[Collection entries]
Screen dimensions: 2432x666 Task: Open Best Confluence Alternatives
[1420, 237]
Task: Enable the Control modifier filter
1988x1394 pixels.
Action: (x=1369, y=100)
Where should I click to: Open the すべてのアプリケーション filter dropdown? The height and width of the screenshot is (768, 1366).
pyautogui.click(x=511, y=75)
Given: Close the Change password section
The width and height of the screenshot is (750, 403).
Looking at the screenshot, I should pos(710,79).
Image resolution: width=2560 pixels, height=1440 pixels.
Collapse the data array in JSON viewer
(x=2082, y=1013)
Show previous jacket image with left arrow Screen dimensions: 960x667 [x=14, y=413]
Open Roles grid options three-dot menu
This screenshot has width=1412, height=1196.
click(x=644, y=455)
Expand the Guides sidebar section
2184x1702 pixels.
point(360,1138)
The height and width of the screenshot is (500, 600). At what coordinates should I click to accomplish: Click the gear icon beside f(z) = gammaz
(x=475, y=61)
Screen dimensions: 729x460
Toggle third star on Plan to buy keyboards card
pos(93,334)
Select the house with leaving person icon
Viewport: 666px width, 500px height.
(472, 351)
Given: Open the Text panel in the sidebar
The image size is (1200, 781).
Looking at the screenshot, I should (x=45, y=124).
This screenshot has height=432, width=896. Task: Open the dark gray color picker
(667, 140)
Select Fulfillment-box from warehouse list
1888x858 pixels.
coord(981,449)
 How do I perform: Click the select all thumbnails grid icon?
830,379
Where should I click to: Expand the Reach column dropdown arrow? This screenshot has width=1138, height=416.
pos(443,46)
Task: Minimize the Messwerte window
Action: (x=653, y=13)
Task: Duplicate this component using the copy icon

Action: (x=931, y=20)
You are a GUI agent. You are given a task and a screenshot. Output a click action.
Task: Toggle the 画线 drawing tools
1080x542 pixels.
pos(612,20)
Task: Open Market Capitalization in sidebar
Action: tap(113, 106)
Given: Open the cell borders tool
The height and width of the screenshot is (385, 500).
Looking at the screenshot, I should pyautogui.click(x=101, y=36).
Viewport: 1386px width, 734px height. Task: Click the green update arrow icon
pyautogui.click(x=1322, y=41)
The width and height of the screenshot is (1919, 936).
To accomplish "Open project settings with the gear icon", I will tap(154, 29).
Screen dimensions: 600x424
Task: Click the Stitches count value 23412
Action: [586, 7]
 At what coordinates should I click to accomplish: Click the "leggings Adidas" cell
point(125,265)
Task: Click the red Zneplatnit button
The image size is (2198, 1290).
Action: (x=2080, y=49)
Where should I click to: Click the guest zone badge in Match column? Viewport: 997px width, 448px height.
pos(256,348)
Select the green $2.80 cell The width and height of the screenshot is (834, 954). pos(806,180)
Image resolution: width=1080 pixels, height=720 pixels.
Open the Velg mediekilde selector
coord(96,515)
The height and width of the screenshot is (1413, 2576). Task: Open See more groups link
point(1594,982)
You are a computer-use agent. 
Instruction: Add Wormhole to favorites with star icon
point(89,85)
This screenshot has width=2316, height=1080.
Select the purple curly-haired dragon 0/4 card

§ **Your task**
Pick out every line of the data above that contains the word "star", and copy each of those lines in full.

§ **Answer to this exercise**
Toggle third star on Plan to buy keyboards card
Instruction: Add Wormhole to favorites with star icon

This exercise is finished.